| AUSGEWÄHLTER TEXTAUSZUG |
******************************
Zum Essen ins Wirtshaus zu gehen, ist im Landkreis Bad Tölz-Wolfratshausen zum Jahreswechsel spürbar teurer geworden. Seitdem liegt der Mehrwertsteuersatz für Speisen im Restaurant deutschlandweit wieder bei 19 statt sieben Prozent wie in den vergangenen Jahren. Das haben die meisten hiesigen Gastronomen zumindest teilweise auf ihre Preise aufgeschlagen. Genau für diesen Fall hatte Monika Poschenrieder, Kreisvorsitzende des Hotel- und Gaststättenverbands Dehoga, schon im November des Vorjahres vor einem massiven Wirtshaussterben gewarnt.
Ob sich das bereits abzeichnet? Immerhin zählt der Landkreis zu den beliebtesten Ausflugsregionen im wirtschaftlich prosperierenden Münchner Umland. "Natürlich wird es Auswirkungen geben", sagt Poschenrieder. Allerdings nicht sofort, sondern in einem Prozess von ein, zwei Jahren. Die Wirtin des für seine Fischspezialitäten bekannten Gasthauses Walgerfranz bei Bad Tölz spricht von einem "Schlag ins Gesicht" seitens der Bundesregierung: "Wir sagen, der gesamte Mittelstand wird mies behandelt." In ihrem Gasthaus habe sie die Preise um bis zu sieben Prozent erhöht. "Und wir werden weiter raufgehen müssen."
Monika Poschenrieder spricht von erhöhten Energieausgaben. Die Lebensmittelpreise seien um 25 Prozent gestiegen. Zudem drohten höhere Lieferkosten. Für Spediteure werde der CO₂-Ausstoß seit Dezember 2023 in die Lkw-Mautberechnung einbezogen. Außerdem belasteten die Gastronomie viele Vorschriften und der Arbeitskräftemangel. All das werde viele Gastronomen ins Nachdenken bringen, ob sie aus Pachtverträgen möglichst bald aussteigen. So könnten in den kommenden ein, zwei Jahren einige Gasthäuser ganz schließen, fürchtet Poschenrieder. Unter den jetzigen Rahmenbedingungen dürfte die Betriebsnachfolge schwierig werden.
******************************
| AUSGANGSMATERIAL |
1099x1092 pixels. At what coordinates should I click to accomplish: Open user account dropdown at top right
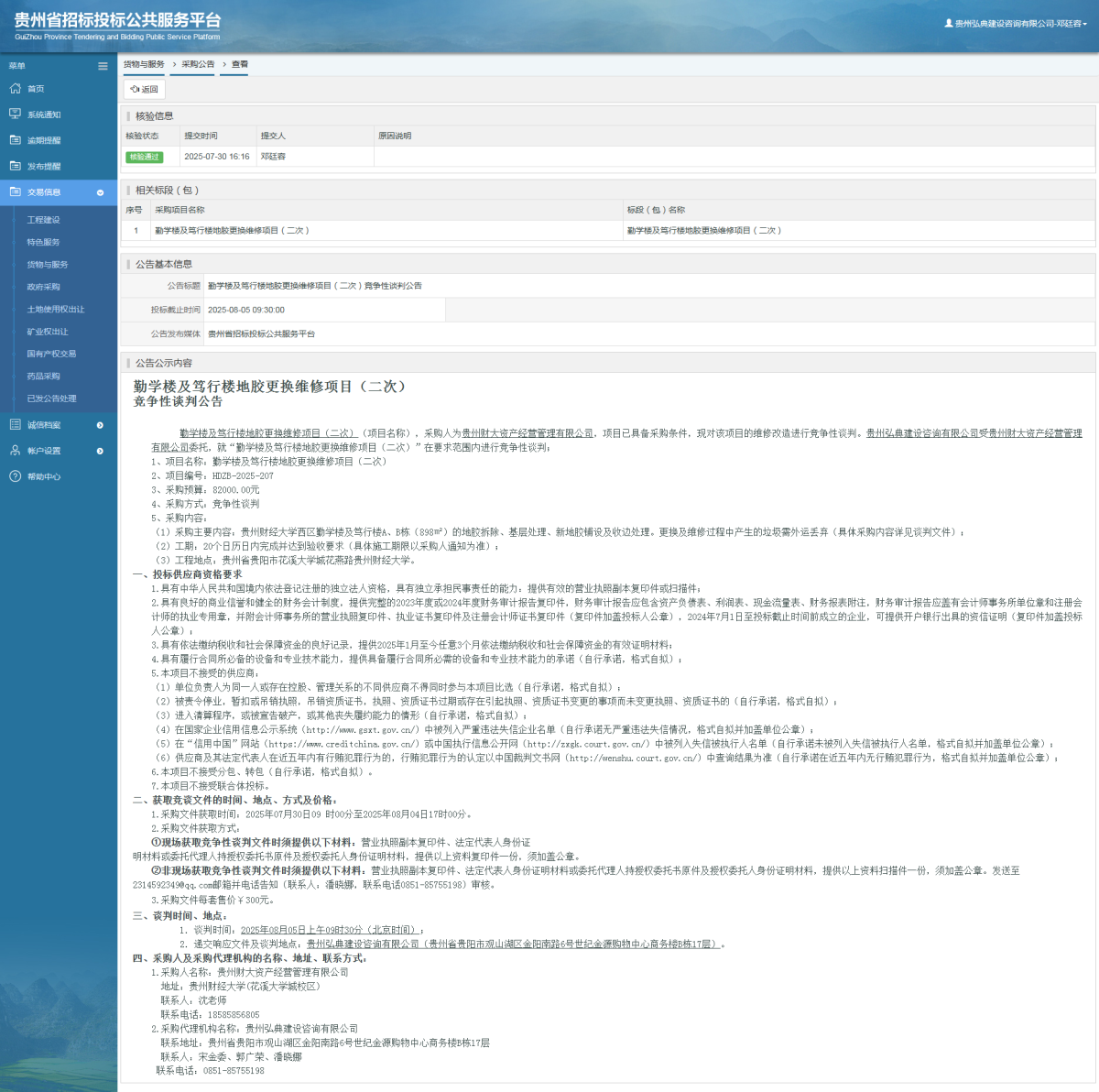(x=1016, y=24)
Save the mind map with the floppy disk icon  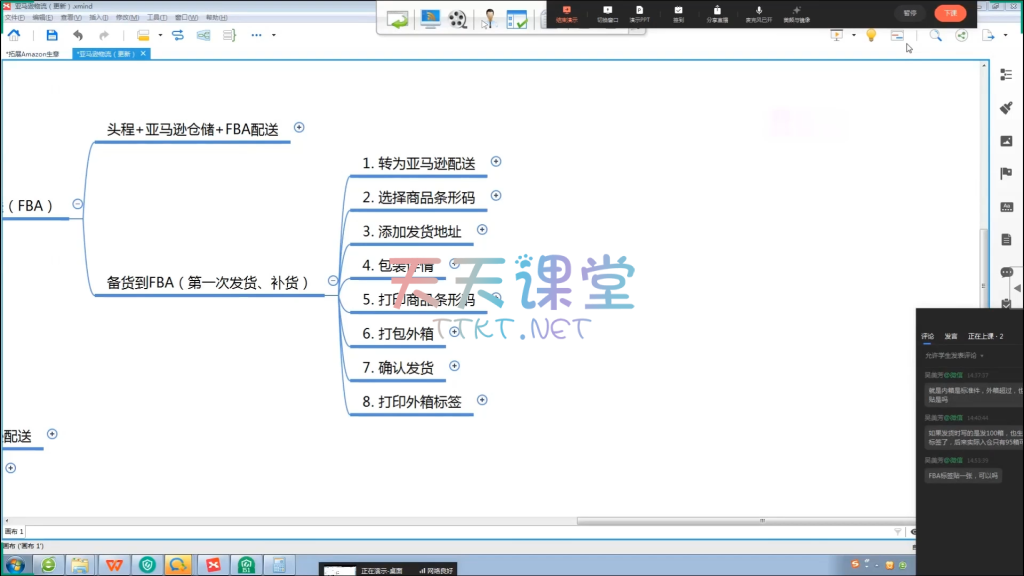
******************************
| ZU ERLEDIGENDE AUFGABE |
Gib aus dem Textauszug zu den höheren Wirtshauspreisen den Wortlaut von „Zum Essen ins“ bis einschließlich „massiven Wirtshaussterben gewarnt.“ unverändert wieder.

| LÖSUNG DER AUFGABE |
Zum Essen ins Wirtshaus zu gehen, ist im Landkreis Bad Tölz-Wolfratshausen zum Jahreswechsel spürbar teurer geworden. Seitdem liegt der Mehrwertsteuersatz für Speisen im Restaurant deutschlandweit wieder bei 19 statt sieben Prozent wie in den vergangenen Jahren. Das haben die meisten hiesigen Gastronomen zumindest teilweise auf ihre Preise aufgeschlagen. Genau für diesen Fall hatte Monika Poschenrieder, Kreisvorsitzende des Hotel- und Gaststättenverbands Dehoga, schon im November des Vorjahres vor einem massiven Wirtshaussterben gewarnt.